In every corner of this album, resilience presents itself as the constant theme. Lyrically, this takes the form of questioning the dedication, strength and presence of Long and those around him. Sometimes these challenges come from a darker impetus; “Competition” details a complex internal struggle where those closest to Long are referred to as “My friend, my foe” and his relationships are plagued by questions of “If I help you / Is it helping me?” In returning to the rhythms and tones at the core of their chemistry, Long and Kroeber’s instrumentation provides another shade of resilience. By continuing their journey down the rabbit hole, Individ presents the duo as tireless seekers, men of action who are not tempted by the easy way out. The Dodos still have something to say, and because they are still not finished with their growth, their albums are vibrant and alive at their core.

And, of course, there is the resilience of the album’s sheer existence. This is perhaps the most exciting element of Individ; knowing the story behind the album’s creation helps the listener develop a fondness for it. Having a sense of the reactionary nature of the recording process and how necessary it was for Long and Kroeber to break from the heaviness of Carrier heightens the critical importance of this album. Overall, this complicates the listener’s objectivity, but the necessity of objectivity might be overrated.
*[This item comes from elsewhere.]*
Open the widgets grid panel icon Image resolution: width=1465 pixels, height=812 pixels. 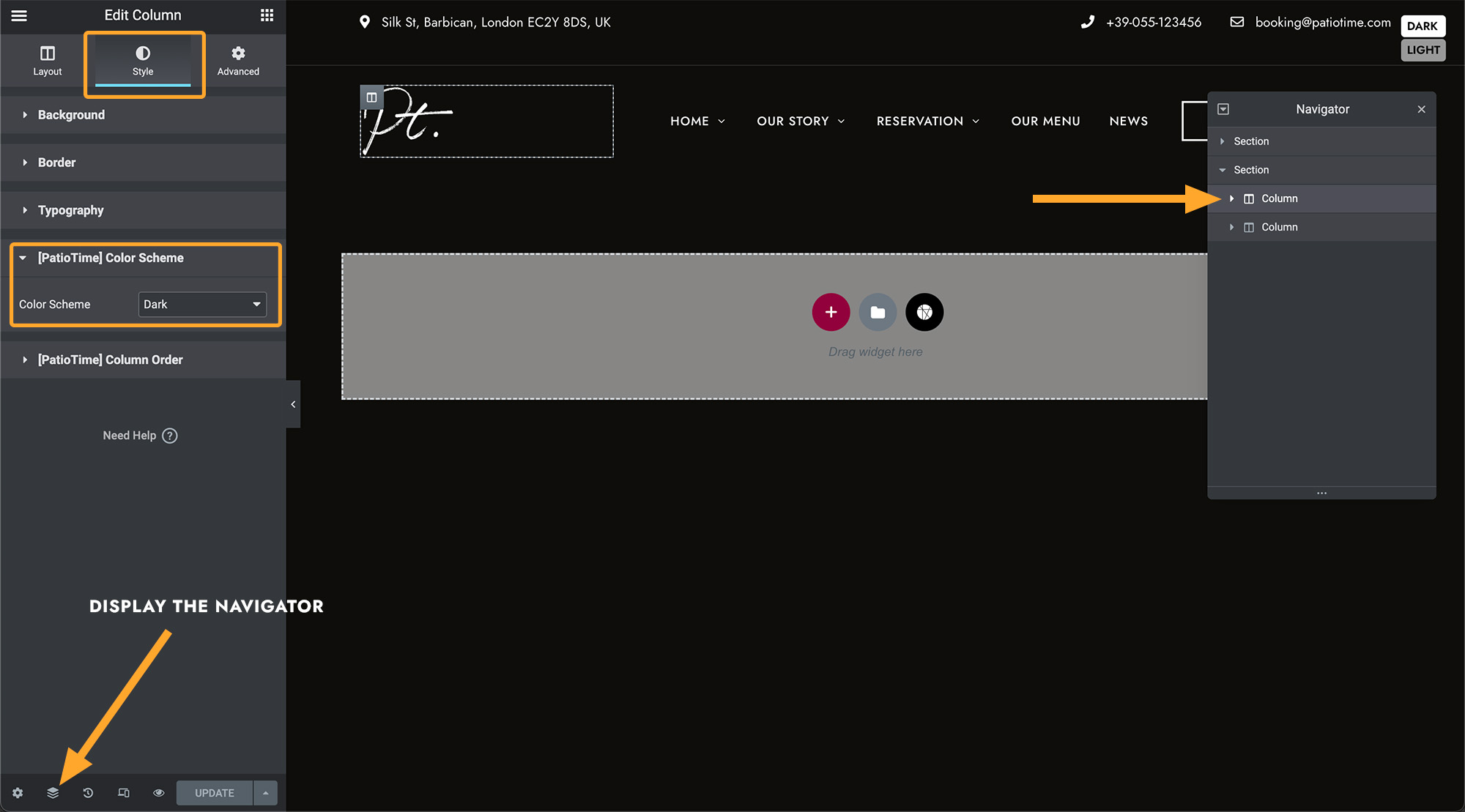point(267,15)
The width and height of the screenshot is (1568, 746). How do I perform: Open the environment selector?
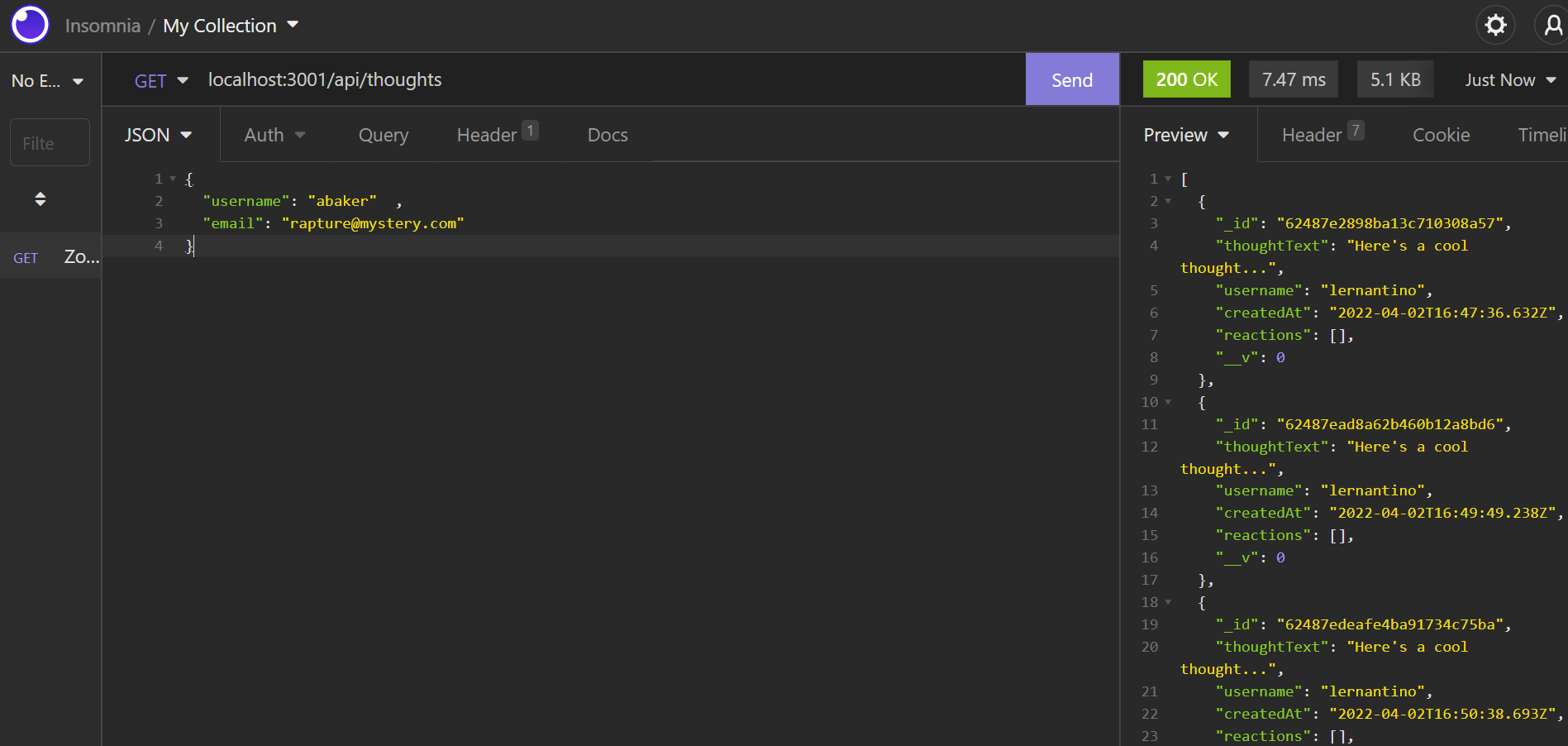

Isn’t it enough that this band had a strange opportunity to push through the last of their grieving and instead of bowing to sadness and pressure and gravitas, they made sure to immediately capture their first real chance to have fun on record? The fact that you can listen to this album, and that it exists for you to do so, is remarkable on it’s own; the four guys who created it may never find themselves so willing to take those risks again, because the driving force behind it was so carnal.

Most of the criticism of their output post-Visiter has been that by relentlessly chasing after their own sound, the Dodos haven’t broken any new ground that is as interesting as their first impulses. This might be a flaw in the design, but it also rings true of Individ‘s most exciting moments. The gravitational pull of what these two do best together has also paradoxically threatened stagnation. Individ, however, seems like it is more about shaking the dust than breaking the mold which, considering its place in the band’s timeline, is necessary, even if it doesn’t totally satiate the listener. I’ve found myself restarting the album immediately after listening to it, though it absolutely rewards this practice by unfolding new facets of itself with every pass through. In this way, Individ plays like an incredible appetizer, but at some point you become hungry for the main course. Whenever the next album comes, you get the sense that the band will build vertically off of Individ rather than continue their familiar pattern of horizontal growth.

Although the Dodos haven’t had an objectively bad album to date, this might be the first great album they’ve had in a while. Where this will take the duo has yet to be seen, but there’s something energetically hopeful in the last seconds: closer “Pattern/Shadow” ends on a one beat instead of on the preceding four beat, keeping the listener primed for what’s to come.